===== Supplied information

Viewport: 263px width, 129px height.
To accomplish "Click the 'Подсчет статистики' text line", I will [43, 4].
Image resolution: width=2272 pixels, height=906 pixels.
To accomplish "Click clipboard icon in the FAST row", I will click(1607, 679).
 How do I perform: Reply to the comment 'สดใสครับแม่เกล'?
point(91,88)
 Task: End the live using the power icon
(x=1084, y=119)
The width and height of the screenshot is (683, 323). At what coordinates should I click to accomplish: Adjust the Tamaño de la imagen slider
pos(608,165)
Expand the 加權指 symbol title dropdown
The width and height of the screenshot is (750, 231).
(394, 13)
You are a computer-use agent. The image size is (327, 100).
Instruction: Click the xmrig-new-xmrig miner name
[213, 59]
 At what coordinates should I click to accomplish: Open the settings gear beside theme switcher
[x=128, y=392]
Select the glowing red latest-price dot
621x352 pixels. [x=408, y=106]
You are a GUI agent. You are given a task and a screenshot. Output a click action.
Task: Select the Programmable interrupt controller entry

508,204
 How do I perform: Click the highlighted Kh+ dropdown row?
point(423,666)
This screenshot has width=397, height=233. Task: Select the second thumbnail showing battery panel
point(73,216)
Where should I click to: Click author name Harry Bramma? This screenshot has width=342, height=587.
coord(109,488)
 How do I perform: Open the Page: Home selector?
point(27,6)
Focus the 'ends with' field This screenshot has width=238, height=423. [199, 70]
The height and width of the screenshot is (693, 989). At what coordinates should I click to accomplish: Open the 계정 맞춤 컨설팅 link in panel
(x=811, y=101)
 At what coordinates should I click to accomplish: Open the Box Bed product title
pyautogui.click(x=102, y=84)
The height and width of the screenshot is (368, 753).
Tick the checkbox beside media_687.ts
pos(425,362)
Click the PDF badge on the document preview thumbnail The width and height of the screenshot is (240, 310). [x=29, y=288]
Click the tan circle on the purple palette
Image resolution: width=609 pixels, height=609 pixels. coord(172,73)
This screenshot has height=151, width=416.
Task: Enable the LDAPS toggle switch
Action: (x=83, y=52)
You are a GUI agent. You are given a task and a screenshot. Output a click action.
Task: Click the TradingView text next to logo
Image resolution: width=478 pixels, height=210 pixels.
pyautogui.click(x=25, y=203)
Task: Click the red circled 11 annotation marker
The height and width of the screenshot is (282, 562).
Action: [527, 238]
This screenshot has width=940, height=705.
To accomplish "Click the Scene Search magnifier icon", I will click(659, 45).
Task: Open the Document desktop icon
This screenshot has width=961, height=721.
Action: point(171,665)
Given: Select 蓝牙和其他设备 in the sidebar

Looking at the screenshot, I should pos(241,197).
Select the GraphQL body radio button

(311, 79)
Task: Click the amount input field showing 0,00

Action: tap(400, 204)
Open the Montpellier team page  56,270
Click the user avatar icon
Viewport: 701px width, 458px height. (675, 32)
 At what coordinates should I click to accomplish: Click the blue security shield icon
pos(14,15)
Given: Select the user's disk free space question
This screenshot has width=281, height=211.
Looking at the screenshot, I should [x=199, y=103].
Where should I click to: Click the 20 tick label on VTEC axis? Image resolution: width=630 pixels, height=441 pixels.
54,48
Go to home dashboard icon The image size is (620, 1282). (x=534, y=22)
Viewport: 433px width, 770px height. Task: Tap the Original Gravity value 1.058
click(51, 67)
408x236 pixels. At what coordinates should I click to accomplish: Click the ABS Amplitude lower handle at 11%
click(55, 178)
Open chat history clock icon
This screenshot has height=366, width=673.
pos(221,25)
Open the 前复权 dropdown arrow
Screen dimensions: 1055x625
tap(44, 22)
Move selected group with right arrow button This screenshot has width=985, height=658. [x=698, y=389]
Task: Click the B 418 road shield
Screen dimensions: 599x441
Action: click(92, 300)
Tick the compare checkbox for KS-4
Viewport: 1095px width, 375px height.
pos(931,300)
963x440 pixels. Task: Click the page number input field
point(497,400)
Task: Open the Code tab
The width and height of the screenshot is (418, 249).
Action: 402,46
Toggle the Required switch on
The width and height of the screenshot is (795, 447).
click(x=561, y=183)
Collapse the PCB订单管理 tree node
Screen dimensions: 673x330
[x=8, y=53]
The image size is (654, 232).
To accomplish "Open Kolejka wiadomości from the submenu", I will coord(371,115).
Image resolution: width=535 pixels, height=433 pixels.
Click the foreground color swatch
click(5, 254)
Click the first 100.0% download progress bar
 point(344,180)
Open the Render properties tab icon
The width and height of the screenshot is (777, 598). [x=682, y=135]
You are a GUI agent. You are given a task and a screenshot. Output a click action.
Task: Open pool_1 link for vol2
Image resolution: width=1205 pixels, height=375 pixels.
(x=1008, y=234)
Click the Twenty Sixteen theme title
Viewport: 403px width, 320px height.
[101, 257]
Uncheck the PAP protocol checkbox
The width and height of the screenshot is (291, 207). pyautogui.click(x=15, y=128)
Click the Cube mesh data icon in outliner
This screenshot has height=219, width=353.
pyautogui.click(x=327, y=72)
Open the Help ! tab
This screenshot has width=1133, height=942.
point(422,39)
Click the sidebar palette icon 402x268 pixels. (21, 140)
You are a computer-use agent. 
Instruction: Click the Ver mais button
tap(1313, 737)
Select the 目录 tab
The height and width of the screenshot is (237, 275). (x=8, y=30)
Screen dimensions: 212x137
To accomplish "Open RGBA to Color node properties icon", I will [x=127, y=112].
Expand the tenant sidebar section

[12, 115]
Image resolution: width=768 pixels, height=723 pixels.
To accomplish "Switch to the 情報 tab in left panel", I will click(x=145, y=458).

==========

> _The task_
In the data above, find each line where the string "arrow" appears, then copy it.

> _Expected output_
Open the 前复权 dropdown arrow
Move selected group with right arrow button This screenshot has width=985, height=658. [x=698, y=389]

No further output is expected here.